Technical Take: Crude Oil Eyes 2015 Peak at $62.58


Technical Take:

Crude oil (WTI) is up 1.2% today and has now rebounded a phenomenal +40% over the last five months for a YTD return of 9.4%.  For the month of November crude has gained 8% which is its third best monthly performance in 2017, behind July and September’s 9% and 9.4%. However, from a technical perspective November has been more significant.  On November 3rd WTI broke out above the $54.50 - $55.25 zone, which had been resistance for the prior 11-months beginning in December 2016.  The breakout ran to $57.92, which saw its daily RSI reach an 11-year high at 80.  In classic textbook form, WTI corrected backwards in price and retested the prior resistance zone which proved to be reliable.  Crude has now gained in four of the last five sessions with today and Wednesday making new 52-week highs.  The next resistance level begins at the psychologically important $60 level, and extends up to $62.58 which represents the 2015 annual high.  Worth noting is the energy sector ETF, ticker XLE, is down more than 13% from its 52-week high made back in December 2016.

Nasdaq's Market Intelligence Desk (MID) Team includes: 

Michael Sokoll, CFA is a Senior Managing Director on the Market Intelligence Desk (MID) at Nasdaq with over 25 years of equity market experience. In this role, he manages a team of professionals responsible for providing NASDAQ-listed companies with real-time trading analysis and objective market information.

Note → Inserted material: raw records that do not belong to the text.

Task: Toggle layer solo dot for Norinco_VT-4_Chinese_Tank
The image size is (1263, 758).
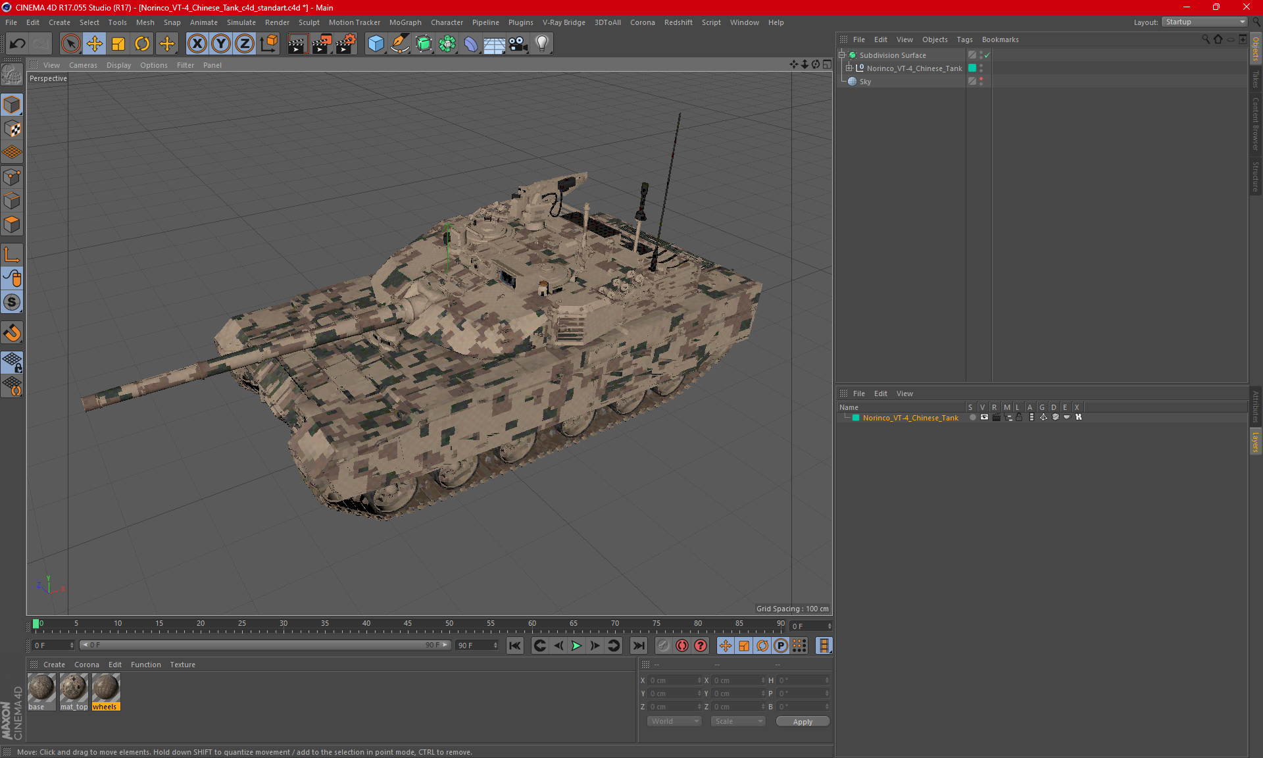Action: [972, 418]
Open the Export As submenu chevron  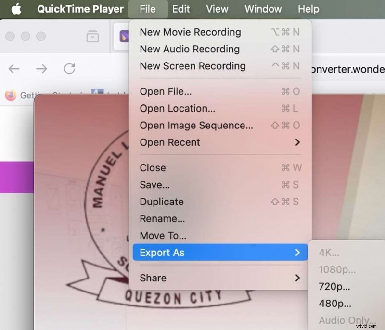coord(299,252)

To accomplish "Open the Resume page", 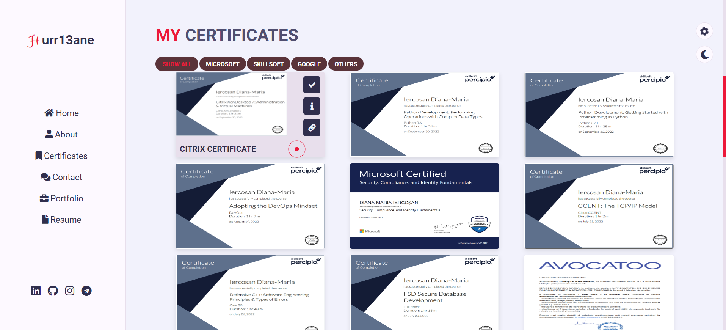I will pos(62,220).

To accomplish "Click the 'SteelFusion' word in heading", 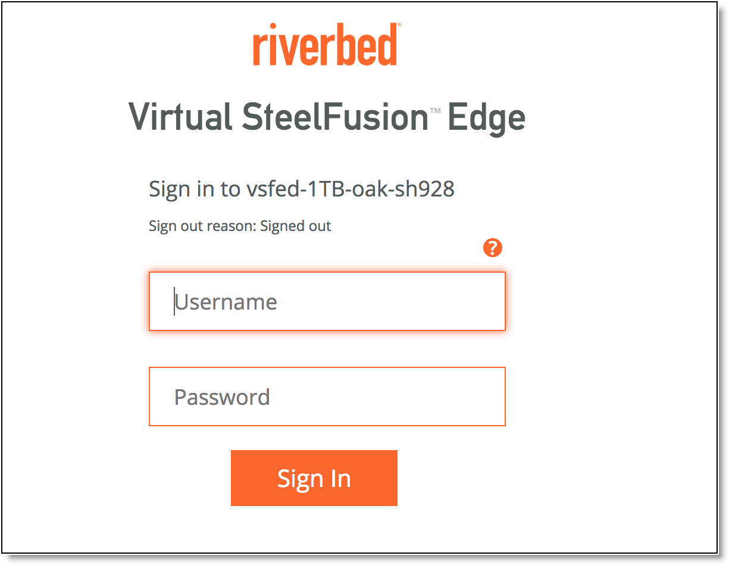I will [335, 117].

Jeffrey LaRocque is a Director on the Market Intelligence Desk (MID) at Nasdaq, covering U.S. equities with over 10 years of experience having learned market structure while working on institutional trading desks and as a stock surveillance analyst. Jeff's diverse professional knowledge includes IPOs, Technical Analysis and Options Trading.

Steven Brown is a Managing Director on the Market Intelligence Desk (MID) at Nasdaq with over twenty years of experience in equities. With a focus on client retention he currently covers the Financial, Energy and Media sectors.

Christopher Dearborn is a Managing Director on the Market Intelligence Desk (MID) at Nasdaq. Chris has over two decades of equity market experience including floor and screen based trading, corporate access, IPOs and asset allocation. Chris is responsible for providing timely, accurate and objective market and trading-related information to Nasdaq-listed companies.

Brian Joyce, CMT has 16 years of trading desk experience. Prior to joining Nasdaq Brian executed equity orders and provided trading ideas to institutional clients. He also contributed technical analysis to a fundamental research offering. Brian focuses on helping Nasdaq’s Financial, Healthcare and Airline companies among others understand the trading in their stock. Brian is a Chartered Market Technician.

This article is from Nasdaq and is being posted with Nasdaq’s permission. The views expressed in this article are solely those of the author and/or Nasdaq and IB is not endorsing or recommending any investment or trading discussed in the article. This material is for information only and is not and should not be construed as an offer to sell or the solicitation of an offer to buy any security. To the extent that this material discusses general market activity, industry or sector trends or other broad-based economic or political conditions, it should not be construed as research or investment advice. To the extent that it includes references to specific securities, commodities, currencies, or other instruments, those references do not constitute a recommendation by IB to buy, sell or hold such security. This material does not and is not intended to take into account the particular financial conditions, investment objectives or requirements of individual customers. Before acting on this material, you should consider whether it is suitable for your particular circumstances and, as necessary, seek professional advice.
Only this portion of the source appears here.